Prove that for any $u_0 \in \mathbb{R}^n,$ there exist $T=T(|u_0|)>0$ and a unique $u \in C([0,T])$ solving $$u(t)=u_0+\int_0^tf(u(s))ds,$$ for all $t \in [0,T].$ Assume that $f$ is locally Lipchitz. Recall that $C([0,T])$ is the Banach space with the norm sup $||u||:=\sup_{s \in [0,T]}|u(s)|.$
This is my proof:
Since f is locally Lipschitz, for any $u_0 \in \mathbb{R}^n,$ there exist $\delta>0$ and $M>0$ such that $$\|f(u)-f(u_0)\| \leq M\|u-u_0\|\,\,,\forall u \in \bar{B}(u_0,\delta).$$ Since $u$ is continuous at $t=0$ then there exist $\delta_0$ such that $$\|u(t)-u(0)\|\leq \delta\,\,,\forall |t| < \delta_0.$$ Let $T <\min\{\delta_0; \dfrac{1}{M}\}$ then we get $$\|u(t)-u_0\|\,\,\,,\forall t \in [0,T].$$ Define $T(u)(t)=u_0+\int_0^tf(u(s))ds$ for all $u \in C([0,T])$ then $T(u) \in C([0,T]).$ Now, I prove $T$ is contractive.

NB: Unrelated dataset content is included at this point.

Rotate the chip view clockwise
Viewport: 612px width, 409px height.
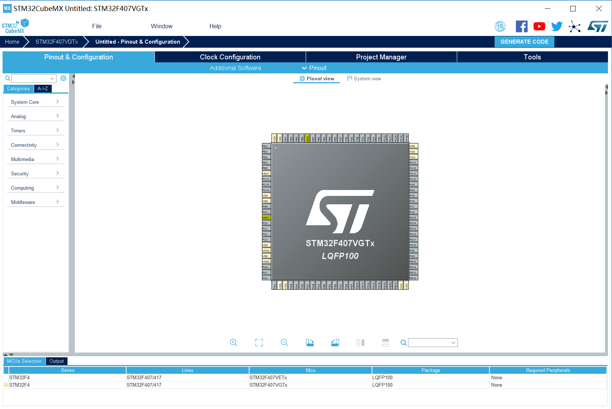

Indeed, \begin{align*} ||T(u)-T(v)||&=\sup_{t \in [0,T]}|T(u(t))-T(v(t))|\\ & =\sup_{t \in [0,T]}\left|\int_0^tf(u(s))-f(v(s))ds\right|\\ & \leq \sup_{t \in [0,T]}\int_0^t\left|f(u(s))-f(v(s))\right|ds\\ & \leq \sup_{t \in [0,T]}M\int_0^t\left|u(s)-v(s)\right|ds\\ & \leq \sup_{t \in [0,T]}M \|u-v\|t\\ & \leq MT \|u-v\|. \end{align*} Since $MT <1,$ by the Banach's fixed point, there exists a unique $u \in C([0,T])$ such that $u = T(u)$, which completes the proof.
I wonder my proof is correct? This is because compare to the proof of Picard–Lindelöf theorem, I do not define the mapping T on the space $X:=\{u \in C([0,T] \,\,\,|\,\,\, \|-u_0\| \leq \delta\}$ but using the continuity of $u$.